Stiffness of brushes

Hey all,

I dont have access to any of the brushes used to hold the hatches- can anyone answer how stiff the bristles are on the brushes and confirm if “average grip” velcro can securely hold a hatch when ripping it out?

Thanks
Matt

I’m not sure I can give a great description of the brushes, but I would say they are medium rigidity. Honestly, medium grip velcro might work, but I probably wouldn’t bank on it. It’s kind of like a door sweep…

Wait, it is a door sweep!

If you are near a home depot, they can be found there really easily (pending team density of course). I stopped by on my way to the workshop from work and picked up all we need for our field.

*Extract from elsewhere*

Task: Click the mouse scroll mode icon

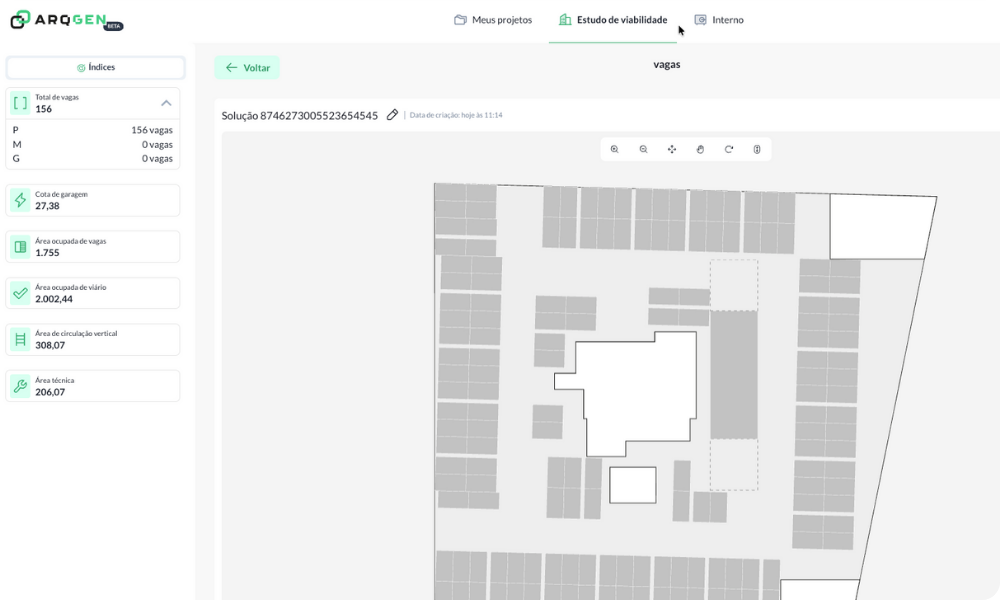Action: [757, 149]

@messer5740 It is hard to describe the density and stiffness of the bristles on the brush. The local Home Depot in Cranberry, Pa to team 5740 is showing 14 brushes in stock, I would suggest to go and handle or buy one to get a good idea of the brush structure. The item is sold as Frost King C35PH.

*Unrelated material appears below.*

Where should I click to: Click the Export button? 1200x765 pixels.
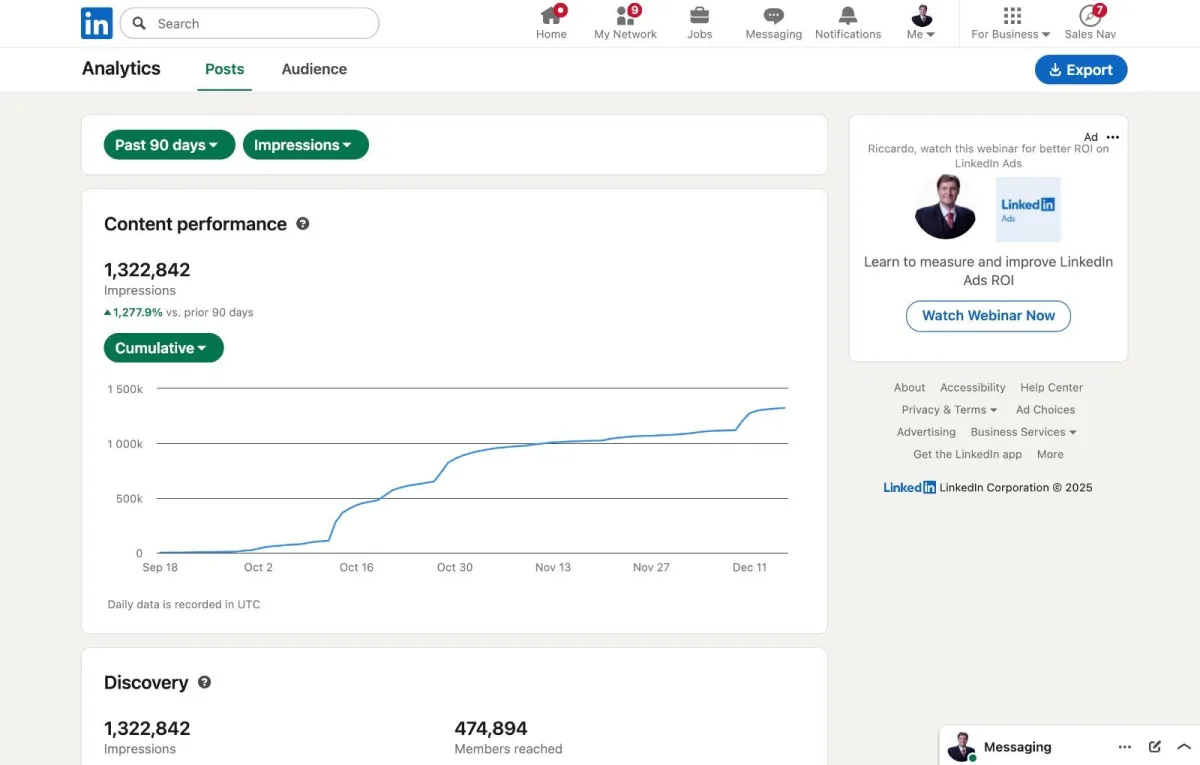click(x=1080, y=70)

I purchased one of the door sweeps yesterday. Not surprisingly, it seems that the force that will be required to pull a cargo hatch out will be highly dependent on the separation between the brush bases. My original calculations from the field drawings showed the two parallel lengths as being 17.15" apart, between the inside of the plastic portions, and the (unofficial) hatch panel I ordered from AndyMark is 17-1/16", which is about 17.06". At that point, I was skeptical as to whether anyone would be able to get the hatch panel. I re-ran the numbers, and got 17.67" apart, which seems much more reasonable. My plan is to mount two of these segments 17 2/3" apart in a horizontal plane and measure the weight required to pull the hatch panel I have through. This will need to be increased by 50% to account for the third brush, but this will be a “top end” requirement, as I have a slightly oversized hatch cover, and the brushes will certainly become more compliant as they are used.

Something that bothers me a bit: The “brush” piece has plastic bristles apparently fused together inside a somewhat crimped apparently aluminum channel. The plastic mounting piece is definitely a separate part once you open the package. I cut mine into 6" pieces separately, and when I reinserted the brushes into the brackets, they don’t want to sit still. I’m not sure if FIRST is planning to keep the brush pieces from moving through some sort of crimp process, or through adhesives, or what, but something will be required or we will have brushes way out of position at times.

We noticed this issue as well. We have several concerns with this layout.

  1. We are planning to grab a hatch panel and come straight out of the load station, but looking at the drawings and layout for this station it looks like the outer diameter of the plate could catch on the brush. If it doesn’t catch it will be incredibly close not to.
  2. The bottom of the load station is cutout to allow the bumpers to go underneath it, but it’s so deep that the bumpers will likely not hit a wall to slow down the robot, so we expect many “hard hits” on the load station as robots pull into get pickup plates. With that said the brushes are very much in the line of fire and will likely get hit by incoming robots. This situation could impact #1 and prevent the hatches from being removed by pulling horizontally straight out.

I mounted two of the brushes facing each other with the inside faces of the white plastic 19 5/8" apart. My hatch panel is an AM copy, but it IS the correct outside diameter (19"); my initial measurement was taken with a rather cheap tape measure. I then oriented this horizontally so that the pull out force was vertical. I was able to balance the panel on the two brushes with difficulty; if I slid the panel off center less than a millimeter it would fall out. Given that the panel weighs approx 2.5 lb (per Vex), a 4 lb (18N) grip should pull the panel out pretty consistently.

After seeing some fairly well secured gears knocked out in STEAMworks, I recommend having another order of magnitude of pulling/holding force available.